Receiving Wide Coverage ...
Ready for a fight: The Consumer Financial Protection Bureau issued a rule Monday stopping financial services companies from requiring customers to submit to arbitration to resolve disputes, “making it easier to bring class-action lawsuits,” the Wall Street Journal says. The move likely will “set off a showdown with the Trump administration and congressional Republicans.”
According to the Journal, some Republicans may use a legislative tool known as the Congressional Review Act to undo the rule. But CFPB Director Richard Cordray said his agency will proceed despite the opposition. Wall Street Journal, Financial Times here and here, American Banker
According to the New York Times, the rule “would pry open the courtroom doors for millions of Americans, restoring their right to bring class-action lawsuits against financial firms. The change would deal a serious blow to Wall Street and could wind up costing financial firms billions of dollars.”
In a related development, the Senate voted 54-41 to confirm CFPB critic Neomi Rao to head the Office of Information and Regulatory Affairs, which reviews the costs and benefits of regulations issued by federal agencies. Five Democrats and one independent joined the Republican majority in confirming Rao, an associate professor of law at George Mason University. According to the Journal, in 2015 Rao “blasted” the CFPB in Congressional testimony, calling it “an especially stark example of the types of abuse that can result from overbroad delegations of authority to agencies.”
New man at the Fed: President Trump plans to nominate Randal Quarles, an investment fund manager and former Treasury Department official, to be the Federal Reserve’s first vice chairman for supervision. If approved by the Senate, Quarles “would put a more industry-friendly voice in perhaps the most powerful U.S. bank regulatory post,” the Journal said. Wall Street Journal, New York Times, American Banker, Washington Post
The Financial Times called Quarles’ nomination one of President Trump’s “most significant decisions to date in the realm of financial regulation.” It noted the position was created under the Dodd-Frank Act but never formally filled.
The Journal offers some Quarles quotes on monetary and regulatory policies.
Wall Street Journal
As pure as … bitcoin: Bitcoin has become a “trusted alternative” to other national currencies, which have often been “corrupted by politics,” according to Northwestern University law professor John O. McGinnis and Boies Schiller & Flexner LLP attorney Kyle W. Roche. “To continue to flourish, bitcoin does not have to become a more stable store of value than the U.S. dollar,” they write in a Journal op-ed. “It can climb the rungs of respectability by prevailing over less trustworthy currencies. The instability caused by problems with the euro, Brexit and the many Western democracies’ growing ratio of debt to gross domestic product threatens the value of even established currencies. Bitcoin is likely to succeed so long as the value of other moneys rests on politics.”

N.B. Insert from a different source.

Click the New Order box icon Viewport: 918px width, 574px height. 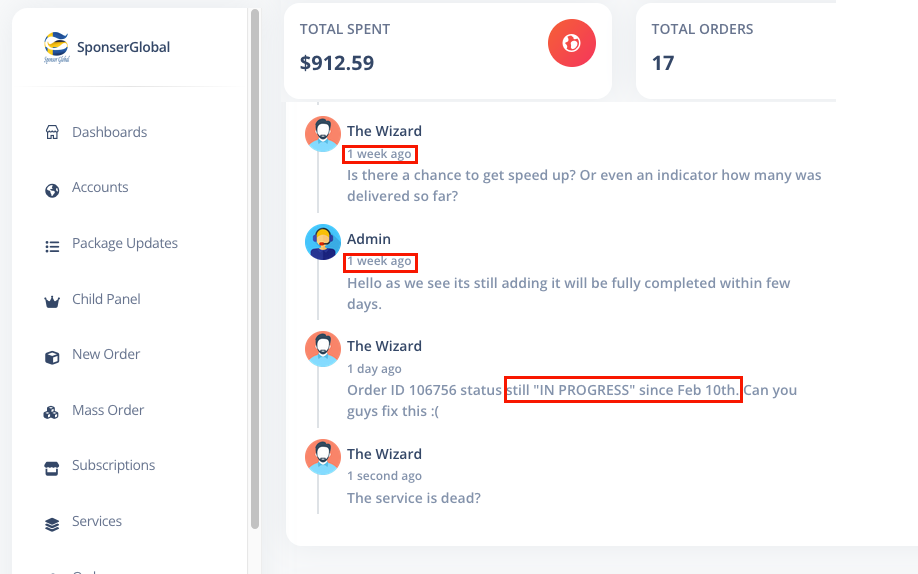pyautogui.click(x=52, y=357)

Success: A Bank of England test of a new “interledger” payment method that allows for nearly instantaneous payments between two central banks appears to have turned up just one issue: "the availability of liquidity when processing wholesale cross-border payments." The program was developed by Ripple, the California-based blockchain company. “The test did not involve real money, nor any of the BoE’s core systems, or even use blockchain technology itself,” the paper reports. “However, the proof of concept announced on Monday evening marks an important moment for the blockchain community.”
“By restoring the ability of consumers to file or join group lawsuits, the rule gives companies more incentive to comply with the law. And the deterrent effect of such cases can more broadly influence the business practices of other companies as well.” — CFPB Director Richard Cordray.